══ Extracted entries

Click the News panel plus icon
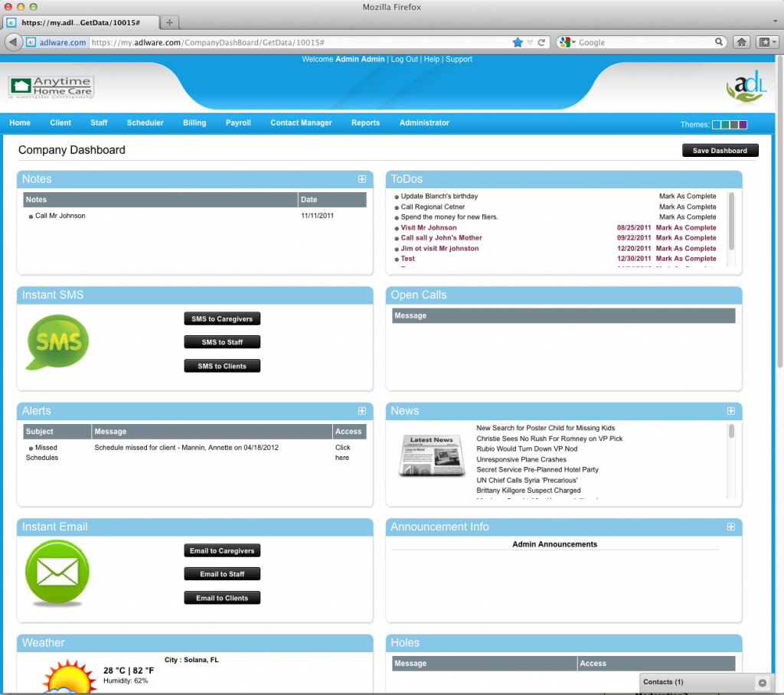 (x=730, y=411)
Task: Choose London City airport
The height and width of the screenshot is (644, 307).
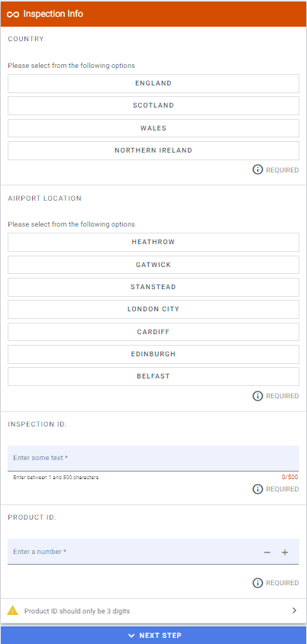Action: click(154, 309)
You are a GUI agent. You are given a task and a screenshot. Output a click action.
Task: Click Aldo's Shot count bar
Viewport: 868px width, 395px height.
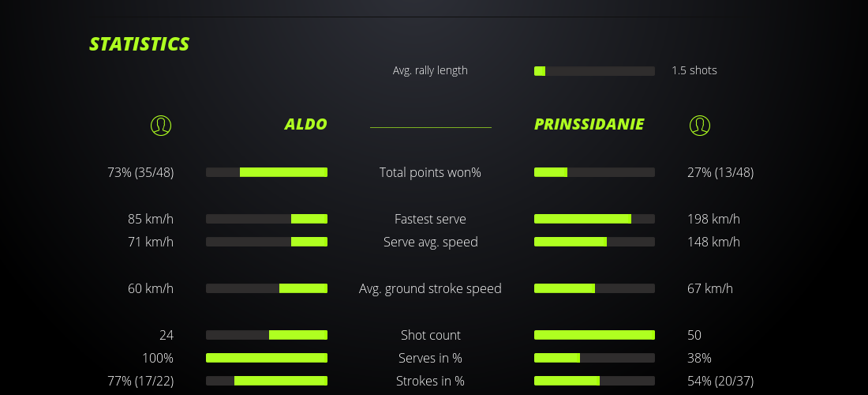(x=267, y=335)
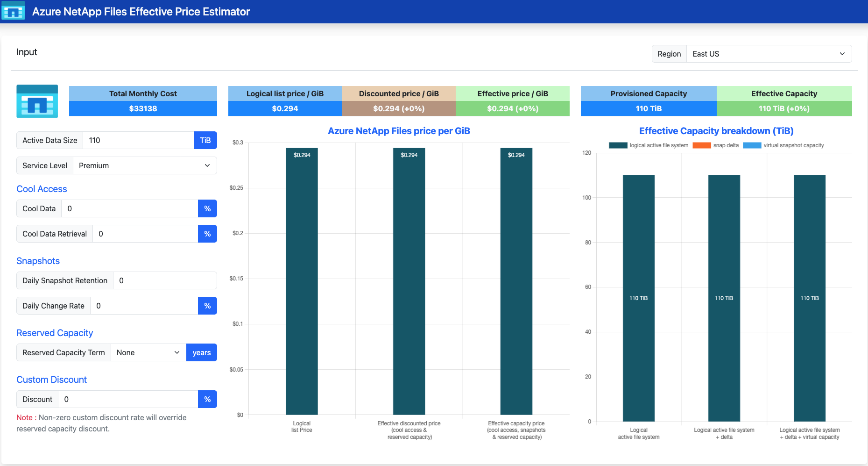Click the Cool Data Retrieval input field
This screenshot has height=466, width=868.
point(145,234)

════

Transcribe only the lines from the line holding "You are a GUI" to the final line of the listing above. Keep them exact, include both ends, and skip the pictures.

▸ Solution to the exercise:
You are a GUI agent. You are given a task and a screenshot. Output a click action.
Task: Click Aldo's Shot count bar
Viewport: 868px width, 395px height.
(x=267, y=335)
Click the Cool Data Retrieval input field
This screenshot has height=466, width=868.
point(145,234)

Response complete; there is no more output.